More than one month after voters cast their ballots in the US presidential election, the electoral college meets on December 14 to cast their ballots. The US constitution gives the electors the power to choose the president and when all the votes are counted, president-elect Joe Biden is expected to have 306 electoral votes, more than the 270 needed to elect a president, to 232 votes for President Donald Trump.
Here’s everything you need to know about the electoral college and what happens next:
What is the electoral college?
The electoral college is a middle ground between electing the president by popular vote and having US Congress chooses the president. Under the US Constitution, states get a number of electors equal to their total number of seats in Congress: two senators plus however many members the state has in the House of Representatives. With the exception of Maine and Nebraska, states award all of their electoral college votes to the winner of the popular vote in their state.
Why is the concept of the electoral college criticised?
The electoral college has been the subject of criticism for more than two centuries mostly because the person who wins the popular vote can nonetheless lose the presidential election. That has happened twice in the last two decades — in 2000 with the election of George W Bush and in 2016 when Donald Trump lost the popular vote to Hillary Clinton by nearly 3 million votes.
Who are the electors and what do they do?
Presidential electors typically are elected officials, political hopefuls or long-time party loyalists. The electoral college doesn’t meet in one place. Instead, each state’s electors and the electors for the District of Columbia meet in a place chosen by their legislature, usually the state capitol.
Electors cast their votes by paper ballot: one ballot for president and one for vice president. The votes get counted and the electors sign six certificates with the results. Each certificate gets paired with a certificate from the governor detailing the state’s vote totals.
Those six packets then get mailed to various people specified by law. The most important copy, though, gets sent to the president of the Senate, the current vice president. This is the copy that will be officially counted later.
Are electors obligated to vote for the candidate who won in their state?

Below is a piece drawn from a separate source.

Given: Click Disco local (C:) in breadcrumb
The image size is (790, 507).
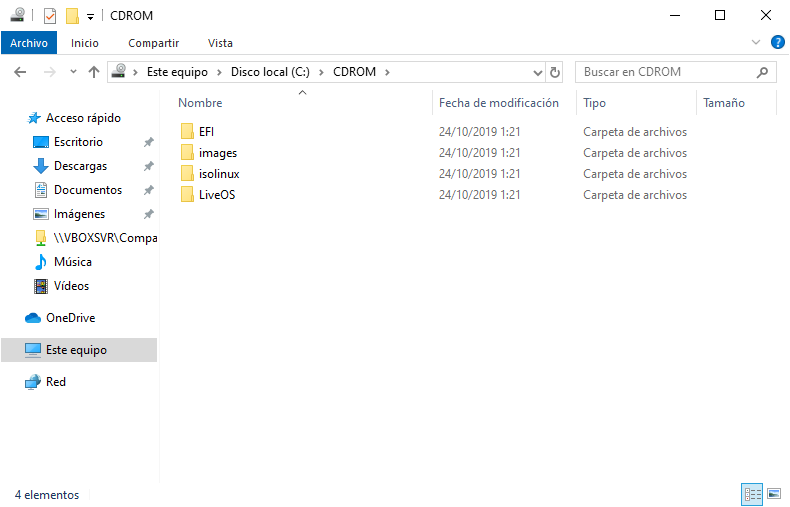Looking at the screenshot, I should (x=270, y=72).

In 32 states and the District of Columbia, laws require electors to vote for the popular-vote winner. The US Supreme Court unanimously upheld this arrangement in July. Electors almost always vote for the state winner anyway, because they generally are devoted to their political party.
What will happen next?
Once the electoral votes are cast, they are sent to Congress, where both houses will convene on January 6 for a session presided over by vice president Mike Pence. The envelopes from each state and the District of Columbia will be opened and the votes tallied.
If at least one member of each house objects in writing to some electoral votes, the House and Senate meet separately to debate the issue. Both houses must vote to sustain the objection for it to matter, and the Democratic-led House is unlikely to go along with any objections to votes for Biden. Otherwise, the votes get counted as intended by the states.
And then the next step is Inauguration Day.